I don't claim to have a sure grasp on Steven Hall's novel The Raw Shark Texts. If I did claim such a thing, you'd probably know I was lying, or just stupid, and even the Raw Shark Texts discussion forums make clear that straight answers are not close at hand.
Steven Hall's first novel exists as a conundrum, a puzzle and a maze. Eric Sanderson wakes up prone on a living room floor, devoid of memory, and the only clue offered out of this predicament is a letter he wrote before, signed "The First Eric Sanderson". This latest Eric Sanderson therefore must follow subsequent clues and put pieces together to recover his identity. Such a neat little premise is complicated, however, by the fact that Eric's conciousness has been attacked by a "conceptual shark" and that Eric remains under threat.

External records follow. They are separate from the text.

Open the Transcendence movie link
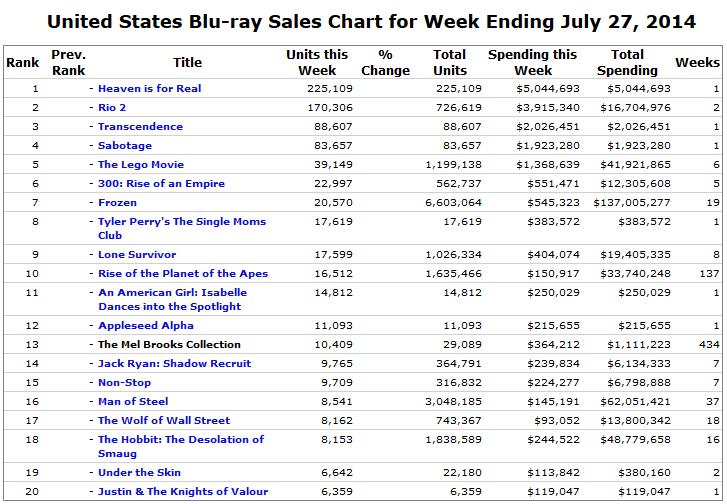The image size is (727, 504). 140,126
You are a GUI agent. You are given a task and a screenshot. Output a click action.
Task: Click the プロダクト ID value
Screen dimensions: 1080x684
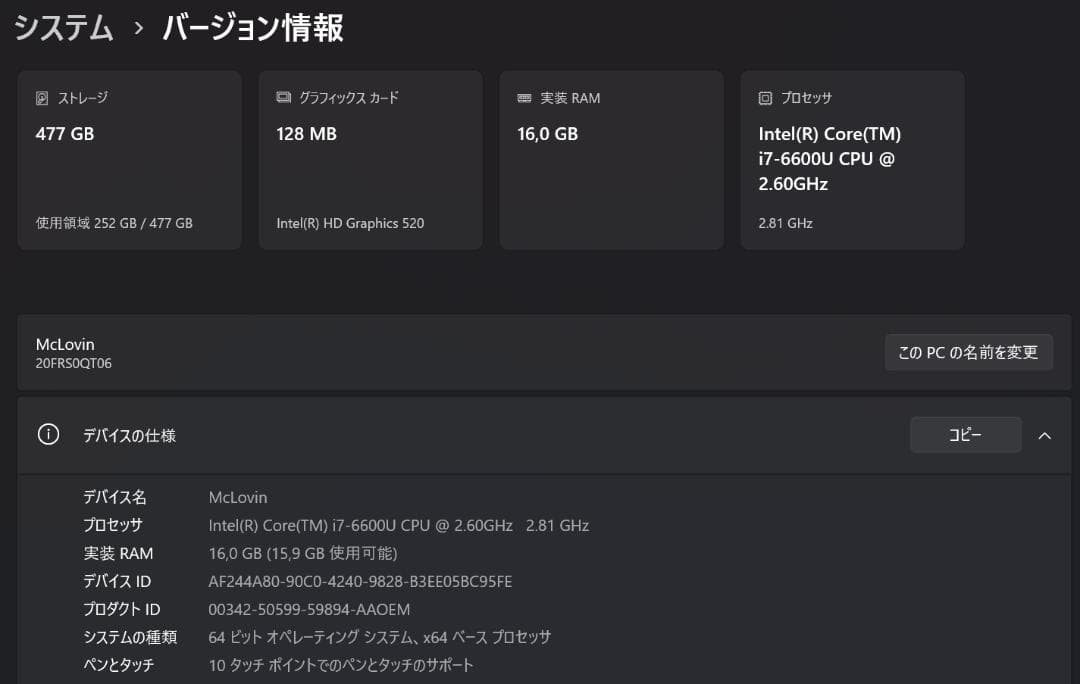click(312, 609)
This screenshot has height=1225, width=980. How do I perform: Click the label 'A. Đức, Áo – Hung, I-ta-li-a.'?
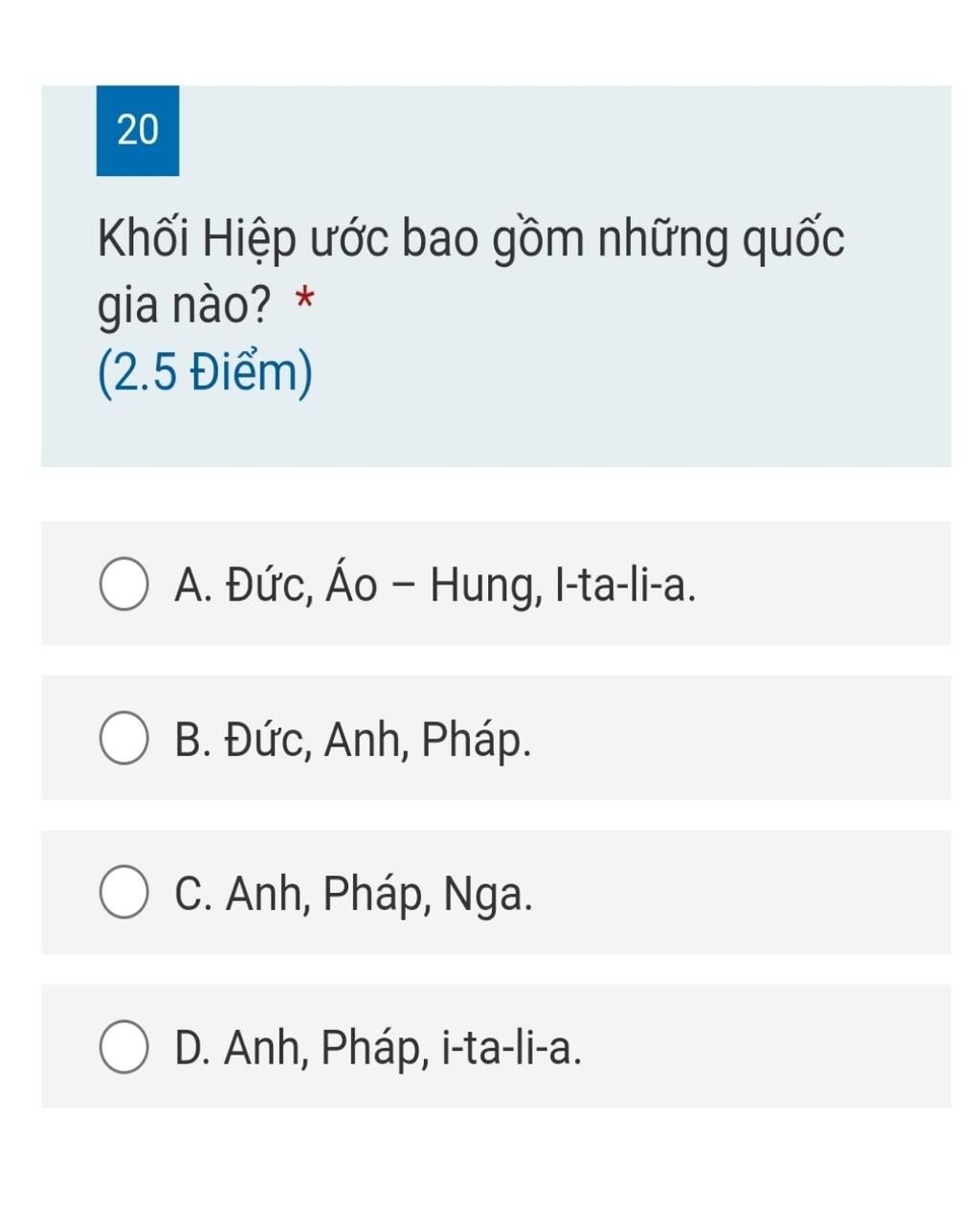pyautogui.click(x=435, y=584)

A conceptual shark? Constructed of the words and ideas it feeds upon, this shark is the concept of a shark quite similar to the shark you now see in your mind as a consequence of the words and ideas I've just given you. And so not entirely farfetched after all. Hall's novel stands as metaphor for what language and ideas can do, the power of books. Notes Eric Sanderson, "it was possible to create a maze from stacked, written-on paper. Bizarre, unlikely, stupidly time-consuming and dangerous, but, yet, possible." Which, with his novel, Hall has demonstrated.
Of course in addition to the metaphor, this book's literal function is essential. The Raw Shark Texts is an adventure. When Eric Sanderson makes the preceding remark, he is in fact crawling through an underworld maze actually constructed of stacked telephone directories. Under threat from his conceptual shark and with the clues from the First Eric Sanderson, Eric has descended into this world of "unspace", in which he can be relatively safe from his predator. He teams up with a girl called Scout who has her own motives for involvement, and together they're looking for a way to defeat the shark and save themselves.
There is something, albeit undeniably clever, of the "look ma, no hands!" variety about this book. Steven Hall seems intent on demonstrating the innumerable powers a book is capable of, employing typefaces, codes, images, and even a flipbook. In lesser hands this postmodern extravaganza might have been rendered quite hollow, narratively speaking. But no, Hall is not so cheap. The best trick of all is his story: Eric Sanderson's entire plight is the result of errors made in a fury of loss after the death of his girlfriend Clio. And that Hall's conceptual people, his conceptual love, that this stack of written-on paper so managed to break my heart and have me longing for appropriate resolution is a testament to Steven Hall's skill as a writer. It serves to underline his entire thesis: that a book really is a most powerful thing.